I would say that, with its basis in practical application of scientific and mathematical principles, Software Engineering is in fact aptly named.
(no subject)
Date: 2003-06-11 06:17 am (UTC):-) This is exactly how I think of programming - sculpting in an intangible medium, simultaneously concieved of as algorithm-space, the set of All Possible Programs(*), and a dynamic sort of ether that doesn't just exist but acts, according to its form.
(*) = Rather larger a set than all potential algorithms, as a single algorithm can be implemented in many ways, in many languages. What's elegant in one language may not be in another.
(no subject)
Date: 2003-06-11 08:08 am (UTC)I've also been asked why computer people are often up late into the night hacking out code or perfecting an assignment, or why some of them don't even start until late at night. I think it might be that it might make it easier to tap into the creative levels of the brain. Although sometimes you end up with something that is quite artistic and ingenious, but doesn't work. :P Always debug in the daytime.
It also occurs to me that there are more disciplines that could be assessed this way. As you mention pottery, so could you mention woodwork, or architecture. Computers are in many ways like a material craft, but you are sculpting intangible things, rather than tangible ones: data and algorithms and routines. Like making things out of raw materials, there are different ways of doing it, with different levels of quality. And manipulating code is sometimes like how artists manipulate space, or light, or color to achieve a certain effect taht is above and beyond the putting of paint onto a canvas, or of choosing the right stone to carve.

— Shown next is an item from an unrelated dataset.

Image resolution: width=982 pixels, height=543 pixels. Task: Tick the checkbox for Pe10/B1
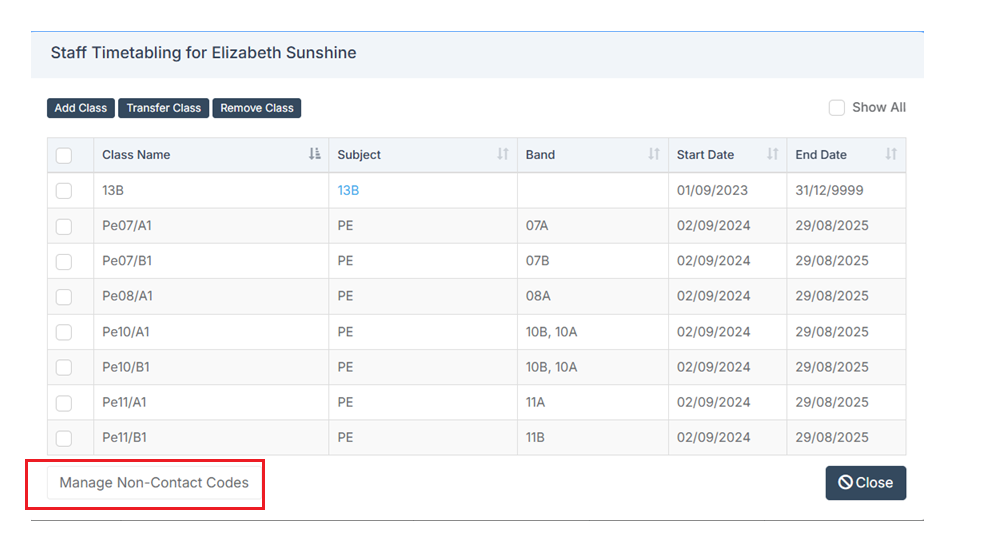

Another Side of the Subject
Date: 2003-06-11 12:29 pm (UTC)My education touched, just barely, on all of those under the guise of "Computer Science". I can describe the physical reality behind amplifiers and flip-flops down to the semiconductor layer, evaluate algorithmic complexity, characterize the amount of information in a system, design and build a peripheral device, understand CPU architecture, criticize a GUI (and do user testing and suggest improvements), write automation scripts to make my life easier, write a utility to get results faster than I can get by hand, consult with people to understand what they want to do and subsequently spec out systems that will do it, and design and manage complex networks.
And I'm not a programmer, though I (obviously) do some programming to achieve these things. I'm essentially a "complex systems engineer" with a specialty in UNIX and TCP/IP networks. And this is all Computer Science... and very little of it was available as course material in Binghamton's Computer Science dept circa 1992-96.
There is some scientific method, there is some engineering rigor, and there is some esthetic elegance when it all comes out right.